* **EXERCISE**: Print, in exact form, the lines below from the one containing "This screenshot has width=1776, height=916." through the one containing "The width and height of the screenshot is (1155, 605).", and omit all others.

* **RECORDS FOR THE TASK**:
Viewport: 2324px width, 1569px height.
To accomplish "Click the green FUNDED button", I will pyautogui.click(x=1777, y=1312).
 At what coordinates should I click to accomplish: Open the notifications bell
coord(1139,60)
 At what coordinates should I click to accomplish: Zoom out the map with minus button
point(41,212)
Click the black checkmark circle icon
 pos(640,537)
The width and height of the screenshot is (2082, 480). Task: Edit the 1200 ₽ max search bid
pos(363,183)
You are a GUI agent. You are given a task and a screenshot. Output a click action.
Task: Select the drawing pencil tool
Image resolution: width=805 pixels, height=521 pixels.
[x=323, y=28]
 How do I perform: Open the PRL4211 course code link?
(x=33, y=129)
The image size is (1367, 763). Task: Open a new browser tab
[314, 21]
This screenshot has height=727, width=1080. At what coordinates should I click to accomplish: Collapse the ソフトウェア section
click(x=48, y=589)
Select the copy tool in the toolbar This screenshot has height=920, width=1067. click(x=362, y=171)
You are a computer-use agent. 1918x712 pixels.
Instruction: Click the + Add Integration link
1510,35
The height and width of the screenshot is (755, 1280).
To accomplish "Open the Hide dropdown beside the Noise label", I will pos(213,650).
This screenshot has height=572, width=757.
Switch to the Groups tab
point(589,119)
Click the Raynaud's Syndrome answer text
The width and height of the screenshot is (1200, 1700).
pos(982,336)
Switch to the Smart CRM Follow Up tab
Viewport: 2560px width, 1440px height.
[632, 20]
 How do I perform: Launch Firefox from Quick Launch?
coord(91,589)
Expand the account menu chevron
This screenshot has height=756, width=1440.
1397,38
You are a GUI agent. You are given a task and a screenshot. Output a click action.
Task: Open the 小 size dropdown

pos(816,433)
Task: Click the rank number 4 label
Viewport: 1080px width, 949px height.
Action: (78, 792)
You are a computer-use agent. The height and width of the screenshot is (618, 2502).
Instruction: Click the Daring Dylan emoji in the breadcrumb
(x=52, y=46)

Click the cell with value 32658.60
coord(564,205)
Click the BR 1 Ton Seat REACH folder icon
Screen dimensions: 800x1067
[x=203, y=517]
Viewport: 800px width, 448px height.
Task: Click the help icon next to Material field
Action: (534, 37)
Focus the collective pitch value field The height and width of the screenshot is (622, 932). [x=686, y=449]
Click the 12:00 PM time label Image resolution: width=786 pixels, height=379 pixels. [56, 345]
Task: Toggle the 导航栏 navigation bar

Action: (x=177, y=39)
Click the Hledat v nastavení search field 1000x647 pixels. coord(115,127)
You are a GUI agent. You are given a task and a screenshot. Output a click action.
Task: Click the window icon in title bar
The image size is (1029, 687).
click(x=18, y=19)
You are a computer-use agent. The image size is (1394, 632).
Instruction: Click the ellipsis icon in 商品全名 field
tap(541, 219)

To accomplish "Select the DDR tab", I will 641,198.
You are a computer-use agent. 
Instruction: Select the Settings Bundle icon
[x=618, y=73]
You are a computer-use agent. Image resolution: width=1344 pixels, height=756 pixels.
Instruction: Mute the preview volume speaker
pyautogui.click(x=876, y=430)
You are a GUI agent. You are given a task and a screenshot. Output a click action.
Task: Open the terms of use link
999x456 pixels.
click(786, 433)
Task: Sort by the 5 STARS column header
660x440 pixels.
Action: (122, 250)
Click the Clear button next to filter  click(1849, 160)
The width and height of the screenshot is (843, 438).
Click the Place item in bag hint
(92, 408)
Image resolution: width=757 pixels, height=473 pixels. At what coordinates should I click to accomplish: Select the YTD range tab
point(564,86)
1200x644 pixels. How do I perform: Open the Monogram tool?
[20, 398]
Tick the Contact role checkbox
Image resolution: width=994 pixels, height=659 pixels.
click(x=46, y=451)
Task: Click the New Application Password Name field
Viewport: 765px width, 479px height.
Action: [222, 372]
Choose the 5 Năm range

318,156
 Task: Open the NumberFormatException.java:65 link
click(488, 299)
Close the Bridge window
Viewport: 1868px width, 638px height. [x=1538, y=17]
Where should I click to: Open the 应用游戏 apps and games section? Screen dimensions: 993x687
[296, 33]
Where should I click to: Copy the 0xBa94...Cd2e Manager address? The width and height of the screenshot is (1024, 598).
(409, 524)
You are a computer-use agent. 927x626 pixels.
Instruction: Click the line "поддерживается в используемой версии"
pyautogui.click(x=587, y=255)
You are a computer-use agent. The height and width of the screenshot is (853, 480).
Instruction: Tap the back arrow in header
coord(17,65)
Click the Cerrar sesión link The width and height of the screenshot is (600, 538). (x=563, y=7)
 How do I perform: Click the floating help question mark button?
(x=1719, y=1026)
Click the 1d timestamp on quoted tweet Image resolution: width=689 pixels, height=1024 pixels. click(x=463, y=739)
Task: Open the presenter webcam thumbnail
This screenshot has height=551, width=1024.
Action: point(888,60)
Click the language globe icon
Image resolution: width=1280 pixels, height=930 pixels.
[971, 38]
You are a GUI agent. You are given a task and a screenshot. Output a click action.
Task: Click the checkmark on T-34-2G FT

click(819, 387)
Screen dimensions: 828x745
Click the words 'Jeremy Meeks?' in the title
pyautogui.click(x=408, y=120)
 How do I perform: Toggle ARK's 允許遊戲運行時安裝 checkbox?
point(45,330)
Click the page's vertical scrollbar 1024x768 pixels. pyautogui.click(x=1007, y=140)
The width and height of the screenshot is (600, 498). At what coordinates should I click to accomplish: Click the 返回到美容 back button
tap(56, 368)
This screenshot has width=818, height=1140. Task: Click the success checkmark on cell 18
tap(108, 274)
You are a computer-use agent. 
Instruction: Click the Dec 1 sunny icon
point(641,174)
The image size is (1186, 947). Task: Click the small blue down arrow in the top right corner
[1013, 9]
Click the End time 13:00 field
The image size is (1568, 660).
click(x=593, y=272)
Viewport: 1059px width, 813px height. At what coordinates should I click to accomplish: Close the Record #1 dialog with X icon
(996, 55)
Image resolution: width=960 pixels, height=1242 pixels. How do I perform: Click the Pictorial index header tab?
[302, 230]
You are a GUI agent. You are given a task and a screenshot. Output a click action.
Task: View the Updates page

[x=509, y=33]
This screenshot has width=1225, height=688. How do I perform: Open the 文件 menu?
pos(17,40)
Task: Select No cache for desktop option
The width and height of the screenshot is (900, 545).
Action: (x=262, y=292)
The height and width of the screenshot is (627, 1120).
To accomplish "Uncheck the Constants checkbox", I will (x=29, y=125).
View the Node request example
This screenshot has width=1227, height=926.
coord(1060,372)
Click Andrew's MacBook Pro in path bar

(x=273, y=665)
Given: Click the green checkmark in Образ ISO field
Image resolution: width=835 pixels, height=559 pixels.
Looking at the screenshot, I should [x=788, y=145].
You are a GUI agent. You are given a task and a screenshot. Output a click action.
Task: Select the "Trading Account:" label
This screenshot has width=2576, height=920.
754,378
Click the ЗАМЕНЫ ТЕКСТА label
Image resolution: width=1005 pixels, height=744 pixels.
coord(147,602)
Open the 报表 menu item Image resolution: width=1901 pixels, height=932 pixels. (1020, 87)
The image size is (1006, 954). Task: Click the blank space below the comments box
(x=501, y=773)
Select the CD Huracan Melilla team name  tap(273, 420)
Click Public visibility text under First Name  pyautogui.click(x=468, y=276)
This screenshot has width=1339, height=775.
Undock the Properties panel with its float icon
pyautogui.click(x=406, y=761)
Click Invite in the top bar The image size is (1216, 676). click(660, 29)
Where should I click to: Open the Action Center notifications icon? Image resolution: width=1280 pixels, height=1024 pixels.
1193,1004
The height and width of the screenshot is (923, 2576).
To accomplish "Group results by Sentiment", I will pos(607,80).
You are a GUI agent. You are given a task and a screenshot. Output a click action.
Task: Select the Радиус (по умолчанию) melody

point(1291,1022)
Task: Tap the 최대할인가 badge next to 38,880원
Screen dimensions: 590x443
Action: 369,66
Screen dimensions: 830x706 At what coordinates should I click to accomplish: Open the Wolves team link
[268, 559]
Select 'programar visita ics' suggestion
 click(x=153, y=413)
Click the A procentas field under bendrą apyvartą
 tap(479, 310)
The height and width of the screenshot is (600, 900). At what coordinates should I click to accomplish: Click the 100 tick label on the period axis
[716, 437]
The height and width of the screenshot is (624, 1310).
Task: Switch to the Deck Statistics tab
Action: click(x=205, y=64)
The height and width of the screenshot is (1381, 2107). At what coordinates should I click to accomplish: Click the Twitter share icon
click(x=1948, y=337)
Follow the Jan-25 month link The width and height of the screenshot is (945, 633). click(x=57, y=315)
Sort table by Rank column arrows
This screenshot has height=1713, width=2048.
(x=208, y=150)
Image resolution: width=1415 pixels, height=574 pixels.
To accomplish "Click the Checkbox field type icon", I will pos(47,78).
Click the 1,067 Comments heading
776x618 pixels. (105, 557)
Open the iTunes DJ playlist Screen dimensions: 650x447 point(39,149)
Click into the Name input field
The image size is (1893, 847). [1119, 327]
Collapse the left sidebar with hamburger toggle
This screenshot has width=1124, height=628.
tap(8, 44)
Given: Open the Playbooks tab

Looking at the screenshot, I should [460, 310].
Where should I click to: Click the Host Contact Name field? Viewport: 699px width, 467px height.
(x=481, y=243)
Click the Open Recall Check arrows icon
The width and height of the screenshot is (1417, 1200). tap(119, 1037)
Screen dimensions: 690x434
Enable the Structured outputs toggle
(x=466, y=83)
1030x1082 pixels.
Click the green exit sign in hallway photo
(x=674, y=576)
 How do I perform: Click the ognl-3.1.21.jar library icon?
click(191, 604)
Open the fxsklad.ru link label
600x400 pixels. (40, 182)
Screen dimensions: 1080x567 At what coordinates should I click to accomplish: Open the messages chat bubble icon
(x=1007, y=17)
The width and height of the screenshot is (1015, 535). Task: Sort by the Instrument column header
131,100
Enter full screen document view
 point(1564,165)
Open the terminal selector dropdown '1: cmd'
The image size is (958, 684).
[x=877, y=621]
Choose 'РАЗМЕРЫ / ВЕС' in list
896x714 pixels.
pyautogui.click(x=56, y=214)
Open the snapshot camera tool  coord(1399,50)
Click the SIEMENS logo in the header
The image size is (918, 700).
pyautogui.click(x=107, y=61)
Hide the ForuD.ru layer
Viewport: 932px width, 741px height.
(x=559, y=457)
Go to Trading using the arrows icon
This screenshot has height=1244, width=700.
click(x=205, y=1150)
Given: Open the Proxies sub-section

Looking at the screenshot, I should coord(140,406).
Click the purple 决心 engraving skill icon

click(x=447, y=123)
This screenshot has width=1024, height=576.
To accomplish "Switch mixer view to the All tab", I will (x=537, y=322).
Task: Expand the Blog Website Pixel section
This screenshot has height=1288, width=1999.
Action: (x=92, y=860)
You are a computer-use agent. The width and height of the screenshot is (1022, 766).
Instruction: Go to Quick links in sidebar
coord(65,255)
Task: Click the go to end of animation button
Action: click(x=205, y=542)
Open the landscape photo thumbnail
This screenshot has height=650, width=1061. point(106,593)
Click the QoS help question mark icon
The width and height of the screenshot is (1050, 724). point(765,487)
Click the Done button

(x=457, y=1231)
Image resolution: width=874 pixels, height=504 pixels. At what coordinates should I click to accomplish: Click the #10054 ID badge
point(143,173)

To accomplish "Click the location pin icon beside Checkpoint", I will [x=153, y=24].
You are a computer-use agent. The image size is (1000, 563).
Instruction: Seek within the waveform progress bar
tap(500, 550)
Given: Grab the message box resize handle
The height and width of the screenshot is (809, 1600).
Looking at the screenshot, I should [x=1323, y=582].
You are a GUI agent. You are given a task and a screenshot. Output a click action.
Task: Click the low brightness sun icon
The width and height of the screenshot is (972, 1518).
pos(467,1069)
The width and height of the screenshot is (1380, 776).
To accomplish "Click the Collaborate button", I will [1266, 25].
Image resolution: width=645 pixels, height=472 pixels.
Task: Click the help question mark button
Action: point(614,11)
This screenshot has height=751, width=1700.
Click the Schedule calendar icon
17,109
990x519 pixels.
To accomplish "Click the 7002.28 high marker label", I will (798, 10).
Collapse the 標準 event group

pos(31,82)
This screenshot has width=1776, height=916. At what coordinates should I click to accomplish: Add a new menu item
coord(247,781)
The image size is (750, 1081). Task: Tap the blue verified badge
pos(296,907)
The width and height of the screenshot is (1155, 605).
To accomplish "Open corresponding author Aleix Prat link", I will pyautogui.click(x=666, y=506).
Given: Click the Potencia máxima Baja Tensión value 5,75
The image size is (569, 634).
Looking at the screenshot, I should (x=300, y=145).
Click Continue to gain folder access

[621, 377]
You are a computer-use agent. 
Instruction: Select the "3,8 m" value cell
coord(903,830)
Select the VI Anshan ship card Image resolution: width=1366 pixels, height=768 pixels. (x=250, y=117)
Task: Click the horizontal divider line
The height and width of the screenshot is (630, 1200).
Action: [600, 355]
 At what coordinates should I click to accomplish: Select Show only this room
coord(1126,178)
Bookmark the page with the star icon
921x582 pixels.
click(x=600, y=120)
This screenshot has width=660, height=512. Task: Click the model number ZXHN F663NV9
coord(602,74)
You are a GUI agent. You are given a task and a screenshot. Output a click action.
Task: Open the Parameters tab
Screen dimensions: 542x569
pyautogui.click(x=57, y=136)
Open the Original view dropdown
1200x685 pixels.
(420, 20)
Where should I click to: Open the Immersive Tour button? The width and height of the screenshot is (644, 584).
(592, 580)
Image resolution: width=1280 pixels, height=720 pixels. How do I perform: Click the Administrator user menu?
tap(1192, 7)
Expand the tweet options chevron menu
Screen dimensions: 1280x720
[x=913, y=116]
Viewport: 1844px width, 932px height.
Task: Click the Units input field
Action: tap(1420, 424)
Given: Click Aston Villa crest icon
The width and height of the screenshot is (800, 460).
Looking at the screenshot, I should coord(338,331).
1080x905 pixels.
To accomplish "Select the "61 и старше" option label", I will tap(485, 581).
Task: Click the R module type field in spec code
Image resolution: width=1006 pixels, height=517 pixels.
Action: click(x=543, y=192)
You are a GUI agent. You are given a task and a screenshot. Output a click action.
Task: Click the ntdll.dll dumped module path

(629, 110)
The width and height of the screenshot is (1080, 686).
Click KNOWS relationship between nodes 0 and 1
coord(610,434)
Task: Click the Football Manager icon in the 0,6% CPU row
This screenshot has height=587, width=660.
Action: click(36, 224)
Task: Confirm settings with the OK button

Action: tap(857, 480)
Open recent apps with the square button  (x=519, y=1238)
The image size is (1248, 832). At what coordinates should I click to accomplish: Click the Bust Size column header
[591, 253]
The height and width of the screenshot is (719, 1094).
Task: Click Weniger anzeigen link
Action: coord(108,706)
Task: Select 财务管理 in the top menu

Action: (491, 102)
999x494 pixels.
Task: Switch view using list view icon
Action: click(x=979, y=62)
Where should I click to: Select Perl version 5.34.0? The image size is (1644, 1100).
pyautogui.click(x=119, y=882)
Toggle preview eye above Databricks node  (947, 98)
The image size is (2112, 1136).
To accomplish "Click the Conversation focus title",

* **TASK ANSWER**:
This screenshot has width=1776, height=916. At what coordinates should I click to accomplish: Add a new menu item
coord(247,781)
The image size is (750, 1081). Task: Tap the blue verified badge
pos(296,907)
The width and height of the screenshot is (1155, 605).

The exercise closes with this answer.